Indexing type units is not currently supported, as we don't even have
the ability to generate DWARF v5-compatible compile units.

The implementation is not data-source agnostic like the one generating
apple tables. This was not necessary as we currently only have one user
of this code, and without a second user it was not obvious to me how to
best abstract this. (The difference between these tables and the apple
ones is that they need a lot more metadata about the debug info they are
indexing).

The generation is triggered by the --dwarf-accel-tables argument, which
I've changed from a simple on/off switch into an enum, so one can choose
what kind of tables to generate.

This is tested by parsing the generated tables with llvm-dwarfdump and
I've also verified that GNU readelf is able to make sense of them.

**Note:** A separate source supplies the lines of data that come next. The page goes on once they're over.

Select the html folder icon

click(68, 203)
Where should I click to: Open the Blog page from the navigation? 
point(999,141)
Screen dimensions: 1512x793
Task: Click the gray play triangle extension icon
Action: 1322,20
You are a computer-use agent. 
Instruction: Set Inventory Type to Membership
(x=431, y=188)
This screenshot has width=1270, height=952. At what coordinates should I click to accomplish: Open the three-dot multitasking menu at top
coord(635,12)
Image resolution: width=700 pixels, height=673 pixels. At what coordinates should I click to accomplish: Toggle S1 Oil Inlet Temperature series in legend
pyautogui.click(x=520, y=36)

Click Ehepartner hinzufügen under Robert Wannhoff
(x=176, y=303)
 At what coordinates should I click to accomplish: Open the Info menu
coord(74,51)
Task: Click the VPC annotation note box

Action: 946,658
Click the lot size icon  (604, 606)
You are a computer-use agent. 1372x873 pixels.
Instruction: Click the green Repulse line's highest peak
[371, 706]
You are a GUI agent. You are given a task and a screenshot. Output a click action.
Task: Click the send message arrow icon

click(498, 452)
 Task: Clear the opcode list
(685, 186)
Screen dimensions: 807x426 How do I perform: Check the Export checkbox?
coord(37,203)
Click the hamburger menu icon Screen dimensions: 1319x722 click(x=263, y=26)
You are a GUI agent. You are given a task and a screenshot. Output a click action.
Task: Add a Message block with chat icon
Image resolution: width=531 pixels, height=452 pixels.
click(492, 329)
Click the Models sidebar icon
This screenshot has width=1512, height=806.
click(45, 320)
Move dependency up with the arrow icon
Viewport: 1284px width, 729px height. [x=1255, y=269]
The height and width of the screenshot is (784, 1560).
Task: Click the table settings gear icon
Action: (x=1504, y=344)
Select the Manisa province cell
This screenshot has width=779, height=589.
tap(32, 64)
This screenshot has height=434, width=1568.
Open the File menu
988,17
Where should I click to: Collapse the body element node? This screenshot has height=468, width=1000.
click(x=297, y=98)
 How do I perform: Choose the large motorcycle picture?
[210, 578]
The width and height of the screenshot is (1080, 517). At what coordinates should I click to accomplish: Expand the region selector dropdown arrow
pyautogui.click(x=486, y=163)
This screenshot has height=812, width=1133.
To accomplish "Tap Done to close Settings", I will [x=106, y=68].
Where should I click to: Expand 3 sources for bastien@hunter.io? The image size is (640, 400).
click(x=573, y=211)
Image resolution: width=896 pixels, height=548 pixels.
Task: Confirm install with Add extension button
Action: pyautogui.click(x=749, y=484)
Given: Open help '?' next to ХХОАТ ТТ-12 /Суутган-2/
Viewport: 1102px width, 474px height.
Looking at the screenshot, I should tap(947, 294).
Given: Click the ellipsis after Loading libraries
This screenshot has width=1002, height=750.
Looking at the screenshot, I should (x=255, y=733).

I
intend to do more testing when I implement the DWARF verifier for these
tables.

Diff Detail

Repository
rL LLVM

Event Timeline

labath created this revision.Feb 14 2018, 5:20 AM
labath updated this revision to Diff 137340.Mar 7 2018, 2:36 AM
  • add tests (one of them is fairly long, so I'm not sure if it's worth it)
  • add glue to generate proper sections
  • extend -dwarf-accel-tables option to enable selection between different accelerator tables

I think this should be ready for the first round of proper review.

labath retitled this revision from WIP: .debug_names generation to [CodeGen] Generate DWARF v5 Accelerator Tables.Mar 7 2018, 2:38 AM
labath edited the summary of this revision. (Show Details)
labath added reviewers: aprantl, probinson, dblaikie.
labath added subscribers: vleschuk, clayborg, echristo.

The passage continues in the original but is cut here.